NUVHA for Teenagers

oleh


Oleh Imam Shamsi Ali*

DI suatu pagi di penghujung tahun 2007 lalu, saat itu saya masih salah seorang Imam di Islamic Cultural Center of NY, saya menerima telepon dari seorang wanita, yang aksennya kental aksen Amerika. Tidak menggambarkan sama sekali jika ternyata wanita itu adalah keturunan Indonesia yang telah sukses dalam bidangnya.

Pembicaraan telepon itu pun terjadi antara saya dan wanita itu, sebut saja dengan nama “Miss”.

Miss: “Hello, is this Mr. Shamsi Ali?”

Saya: “Yes, it’s me. What I can do for you?”

Miss: “Sir, I need your help. My mom is very sick in (dia sebut nama rumah jompo di Manhattan)…would you go and see her?”

Saya: “Okay I will do my best. But do you have any specific matter for me to know?”

Miss: “Yes Sir. My mom is a Muslim. And she told us if one day she dies she wanted her funeral to be arranged according to her religion”.
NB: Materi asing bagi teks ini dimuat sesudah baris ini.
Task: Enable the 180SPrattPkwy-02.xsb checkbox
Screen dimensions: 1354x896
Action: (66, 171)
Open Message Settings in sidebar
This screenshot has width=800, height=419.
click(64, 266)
Miss bahkan melanjutkan: “My mom went to Makkah. She did hajj”.

Saya mengiyakan dan berjanji akan menengok Ibu tersebut. Hingga pada tataran itu saya belum tahu kalau sang Ibu ini adalah seorang warga Indonesia. Karena dari aksen anaknya saya tidak menangkap sama sekali “Indonesian aksen”. Bahkan satu kata Indonesia dari mulutnya tak terungkap.

Di sore hari itu saya menyempatkan ke rumah jompo yang dimaksud. Setelah ke resepsionis menanyakan nama yang dimaksud, saya bergegas ke ruangan itu. Ternyata seorang Ibu Indonesia yang sudah sangat tua dan dalam keadaan sakaratul maut.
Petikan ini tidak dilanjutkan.